* BEGIN EXCERPT TO READ *
10. PERSONS HAVING ACCESS TO ASSETS OF THE TRUST.
---------------------------------------------
(a) No Trustee, officer, employee or agent of the Trust, and no
officer, director, employee or agent of the investment adviser, shall
have physical access to the assets of the Trust held by the Custodian
or be authorized or permitted to withdraw any investments of the Trust,
nor shall the Custodian deliver any assets of the Trust to any such
person. No officer, director, employee or agent of the Custodian who
holds any similar position with the Trust or the investment adviser
shall have access to the assets of the Trust.
(b) The individual employees of the Custodian duly authorized by the
Board of Directors of the Custodian to have access to the assets of the
Trust are listed in the certification annexed hereto as Appendix C. The
Custodian shall advise the Trust of any change in the individuals
authorized to have access to the assets of the Trust by written notice
to the Trust accompanied by a certified copy of the authorizing
resolution of the Custodian's Board of Directors approving such change.
(c) Nothing in this Section 10 shall prohibit any officer, employee or
agent of the Trust, or any officer, director, employee or agent of the
investment adviser, from giving Oral Instructions or Written
Instructions to the Custodian or executing a Certificate so long as it
does not result in delivery of or access to assets of the Trust
prohibited by paragraph (a) of this Section 10.
11. CONCERNING THE CUSTODIAN.
-------------------------
(a) STANDARD OF CONDUCT. Except as otherwise provided herein, neither
the Custodian nor its nominee shall be liable for any loss or damage,
including counsel fees, resulting from its actions or omission to act
or otherwise, except for any such loss or damage arising out of its own
negligence or willful misconduct. The Custodian may, with respect to
questions of law, apply for and obtain the advice and opinion of
counsel to the Trust or of its own counsel, at the expense of the
Trust, and shall be fully protected with respect to anything done or
omitted by it in good faith in conformity with such advice or opinion.
* END EXCERPT TO READ *
* BEGIN SUPPLIED INFORMATION *
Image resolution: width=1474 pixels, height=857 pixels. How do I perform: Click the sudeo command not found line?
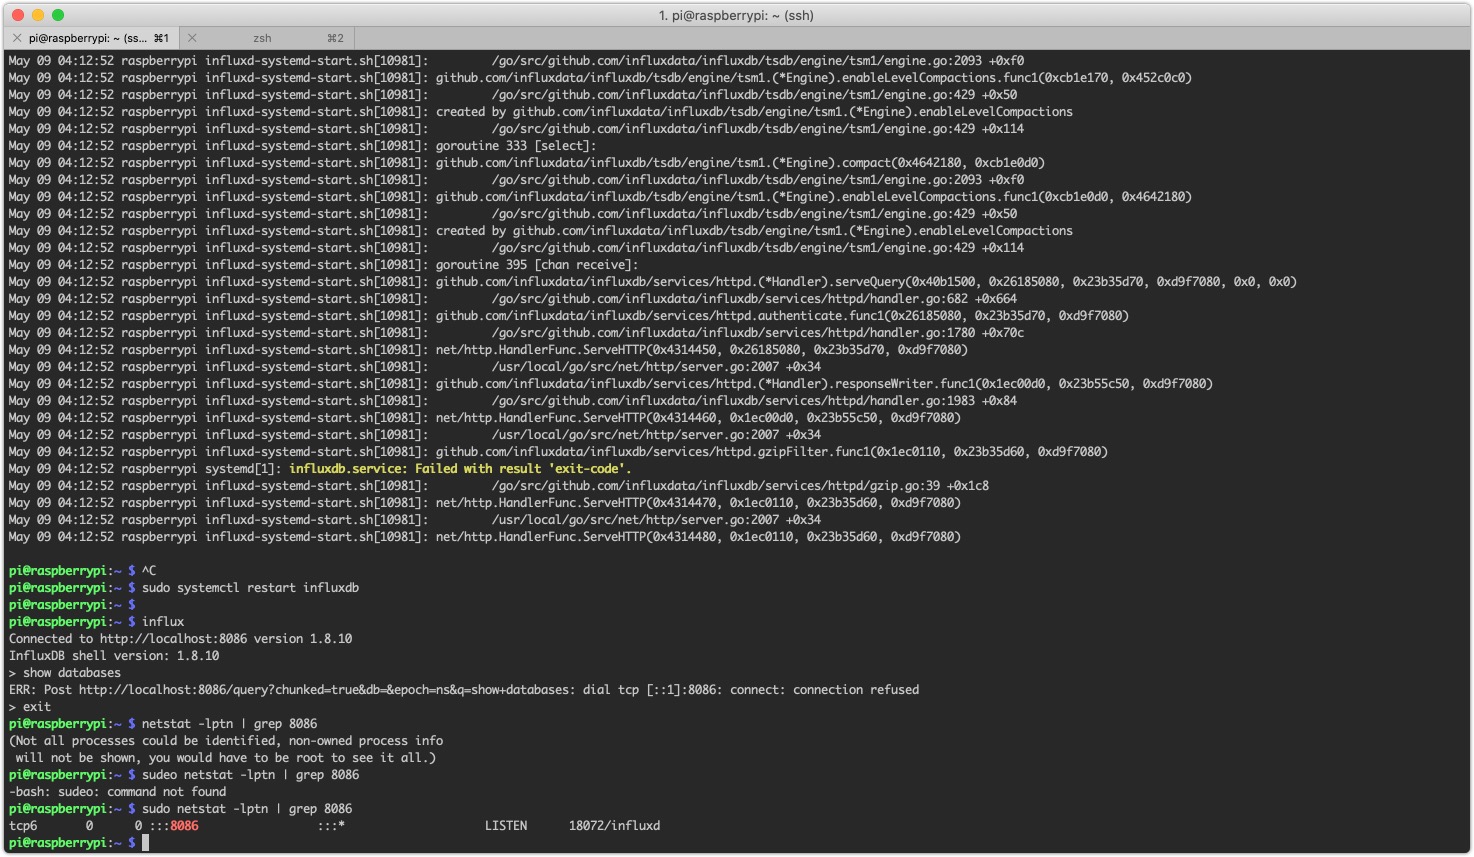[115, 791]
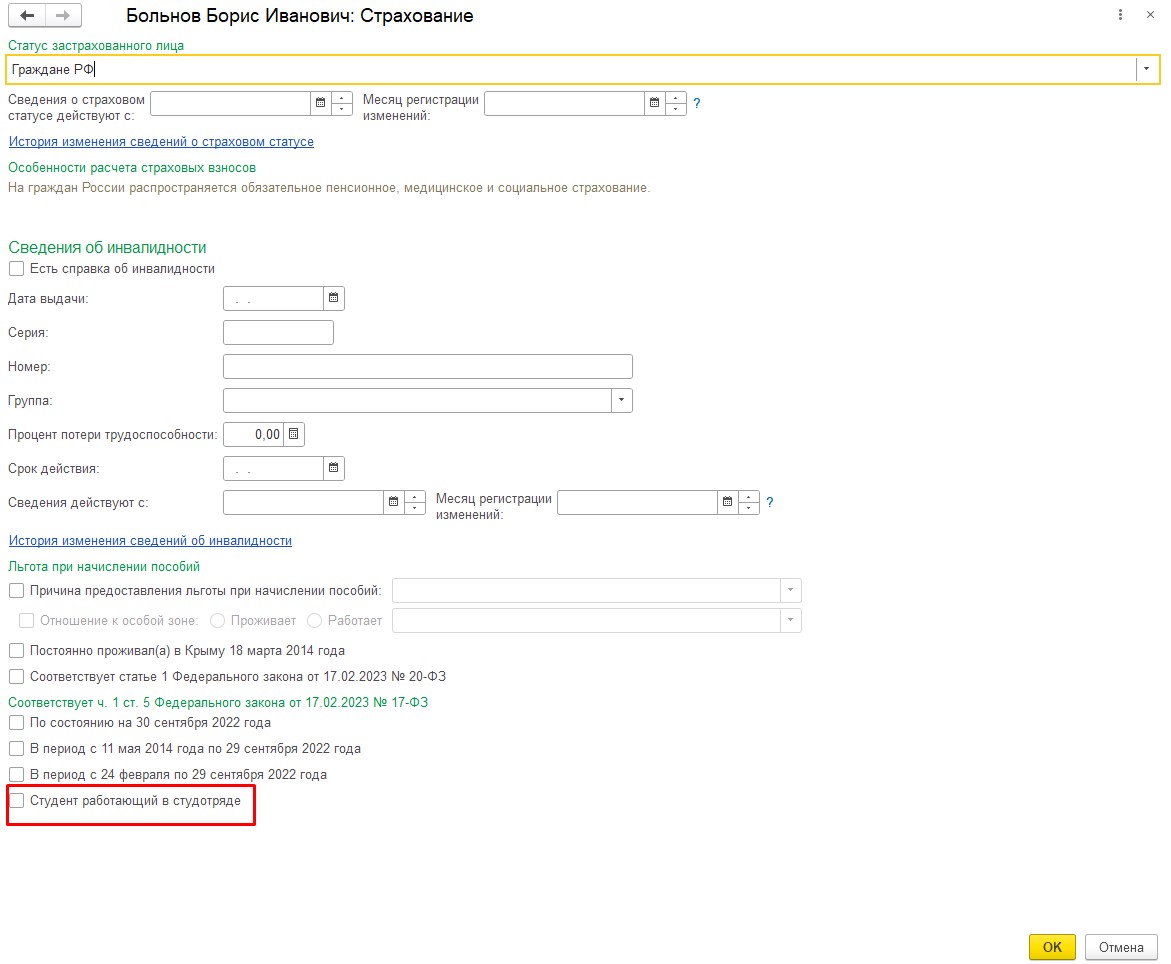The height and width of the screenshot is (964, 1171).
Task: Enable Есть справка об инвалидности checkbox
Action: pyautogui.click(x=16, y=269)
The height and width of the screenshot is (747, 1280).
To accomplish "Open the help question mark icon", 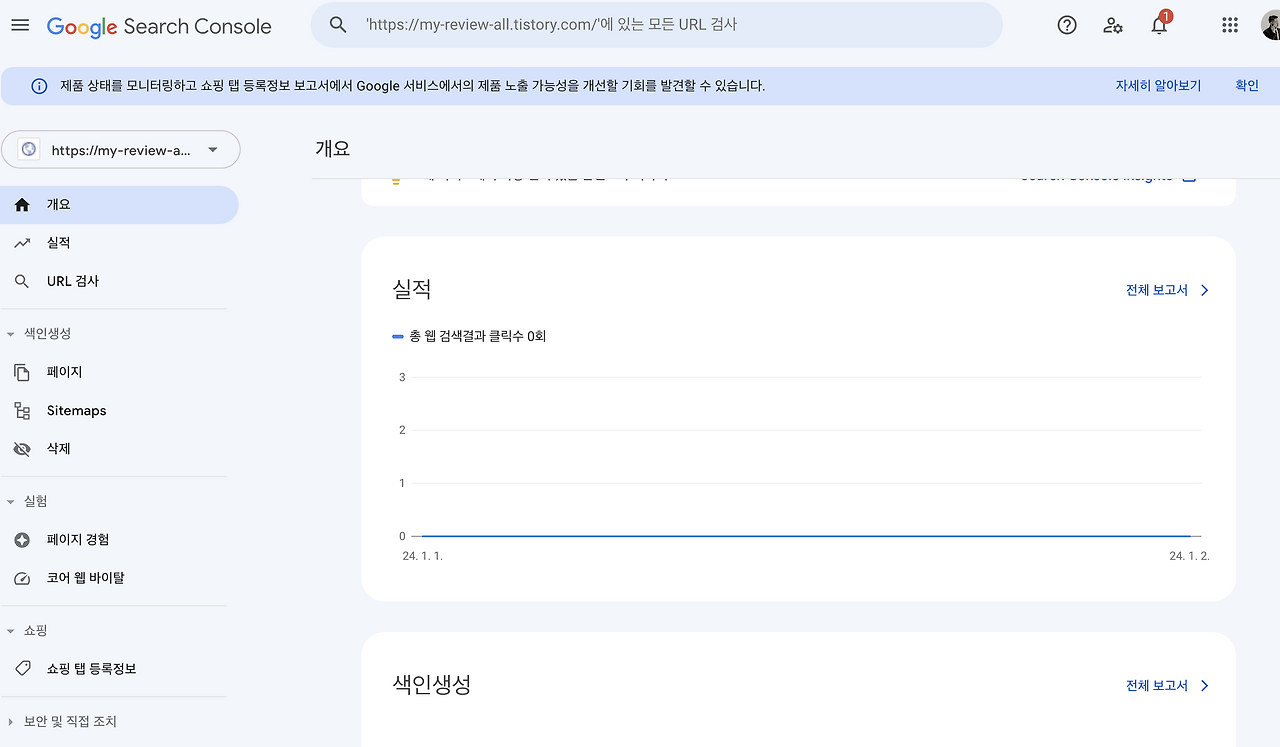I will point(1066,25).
* END SUPPLIED INFORMATION *
* BEGIN SUPPLIED INFORMATION *
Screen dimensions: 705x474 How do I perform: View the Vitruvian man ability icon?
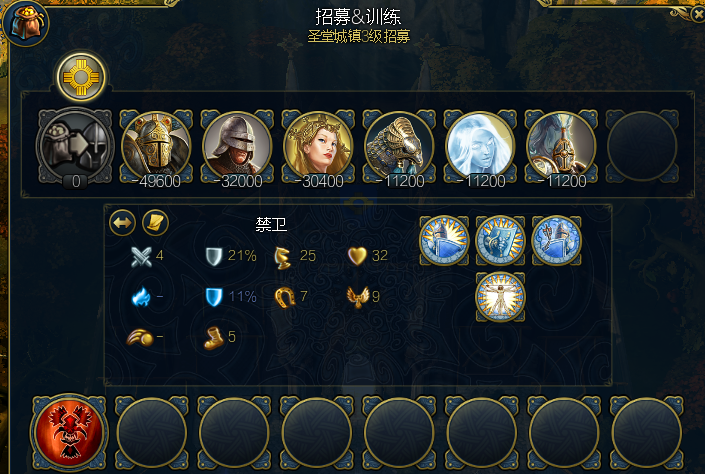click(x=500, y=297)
* END SUPPLIED INFORMATION *
Write the next part of the custodian agreement excerpt, picking up after its last sentence in section 11(a). None of the data matters for this exercise.

### OUTPUT FOR THIS TASK:
The Custodian shall be liable to the Trust for any loss or damage
resulting from the use of the Book-Entry System or the Depository
arising by reason of any negligence, misfeasance or misconduct on the
part of the Custodian or any of its employees or agents.
-12-
(b) LIMIT OF DUTIES. Without limiting the generality of the foregoing,
the Custodian shall be under no duty or obligation to inquire into, and
shall not be liable for:
1. The validity of the issue of any Securities purchased
by the Trust, the legality of the purchase thereof,
or the propriety of the amount paid therefor;
2. The legality of the sale of any Securities by the
Trust, or the propriety of the amount for which the
same are sold;
3. The legality of the issue or sale of any Shares, or
the sufficiency of the amount to be received
therefor;
4. The legality of the redemption of any Shares, or the
propriety of the amount to be paid therefor;
5. The legality of the declaration or payment of any
dividend or other distribution of the Trust; and
6. The legality of any borrowing for temporary or
emergency administrative purposes.
(c) NO LIABILITY UNTIL RECEIPT. The Custodian shall not be liable for,
or considered to be the Custodian of, any money, whether or not
represented by any check, draft, or other instrument for the payment of
money, received by it on behalf of the Trust until the Custodian
actually receives and collects such money directly or by the final
crediting of the account representing the Trust's interest in the
Book-Entry System or the Depository. The Custodian shall exercise
diligence appropriate to first class mutual fund custodians in pursuing
payment on any such instrument, or any dividend, interest or other
receivable of the Trust.
(d) AMOUNTS DUE FROM TRANSFER AGENT. The Custodian shall not be under
any duty or obligation to take action to effect collection of any
amount due to the Trust from the Transfer Agent nor to take any action
to effect payment or distribution by the Transfer Agent of any amount
paid by the Custodian to the Transfer Agent in accordance with this
Agreement.
(e) COLLECTION WHERE PAYMENT REFUSED. The Custodian shall not be under
any duty or obligation to take action to effect collection of any
amount, if the Securities upon which such amount is payable are in
default, or if payment is refused after due demand or presentation,
unless and until (a) it shall be directed to take such action by a
Certificate and (b) it shall be assured to its satisfaction of
reimbursement of its costs and expenses in connection with any such
action.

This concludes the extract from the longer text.